Can I Really Buy A Home For Less Than I Am Paying In Rent?
May 17, 2018
While some rental brokers may still be trying to scare people into renting and trying to convince them to renew leases there is no question that throughout most of the country you can buy a home and have monthly payments for less than you are paying in rent right now, and San Diego is no exception. So, can you really buy a home for less than you’re paying in rent? Absolutely!
While the exact savings obviously varies from area to area and can depend on what home you are buying in comparison to what you are renting you could even find that you are saving more than half what rent is in your area. Take Lehigh Acres, FL for example homes can be found here for sale from as little as $30,000 to $150,000. Not old run down homes in need of lots of repairs either. Most of these homes are brand new, never lived in, 3 bedroom plus homes in decent neighborhoods. The average minimum rent for homes like this here is $850 per month. While financing $50,000 to buy one of these homes at today’s average 30 year fixed mortgage rate of 4.8% would only cost $262.33 per month!

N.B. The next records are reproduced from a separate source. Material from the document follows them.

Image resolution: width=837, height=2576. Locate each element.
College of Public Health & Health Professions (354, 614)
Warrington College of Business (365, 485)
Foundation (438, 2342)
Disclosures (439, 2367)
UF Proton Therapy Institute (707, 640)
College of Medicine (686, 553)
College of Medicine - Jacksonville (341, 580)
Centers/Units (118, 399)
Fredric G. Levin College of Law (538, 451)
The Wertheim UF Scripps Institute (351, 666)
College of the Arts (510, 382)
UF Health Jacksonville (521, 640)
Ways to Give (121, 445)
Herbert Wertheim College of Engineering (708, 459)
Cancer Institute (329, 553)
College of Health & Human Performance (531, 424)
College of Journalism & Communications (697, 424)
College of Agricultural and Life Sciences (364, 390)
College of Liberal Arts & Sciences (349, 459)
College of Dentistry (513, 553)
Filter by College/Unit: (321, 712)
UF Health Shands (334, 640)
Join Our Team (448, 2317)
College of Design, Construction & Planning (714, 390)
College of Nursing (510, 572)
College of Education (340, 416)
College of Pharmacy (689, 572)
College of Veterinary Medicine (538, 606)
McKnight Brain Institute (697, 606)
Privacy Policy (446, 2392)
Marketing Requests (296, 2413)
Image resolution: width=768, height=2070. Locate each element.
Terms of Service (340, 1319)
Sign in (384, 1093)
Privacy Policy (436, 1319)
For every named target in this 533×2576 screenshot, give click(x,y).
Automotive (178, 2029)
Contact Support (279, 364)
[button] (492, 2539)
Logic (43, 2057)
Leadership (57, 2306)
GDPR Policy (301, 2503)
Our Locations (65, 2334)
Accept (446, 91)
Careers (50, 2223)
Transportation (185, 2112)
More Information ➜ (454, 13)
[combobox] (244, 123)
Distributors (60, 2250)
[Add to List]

What about down payments? A $50,000 home with 3.5% down as required for FHA loans is only $1,750. If you were to rent the same home you would probably have to put up first, last and security to move in, totaling around $2,550. So still cheaper to buy and put down equity in your own home than to rent!
It’s a no brainer really. Plus you have to consider that each month as a renter you are throwing away month that the owner is using to pay that home off for themselves while you could be paying down your own mortgage for a nice nest egg later which could be tapped in later years if you need the cash or left to your children.
Even if you don’t need a home right now think about the benefits of investing. Even if your total housing payment including taxes and insurance on a home like this was $400 a month you could make a profit of $450 dollar each and every month by renting it out to someone else. Imagine if you had 10 of these. That would be an extra $4,500 per month in income than you have now. That is enough for most people to retire reasonably comfortably on or even quit their jobs.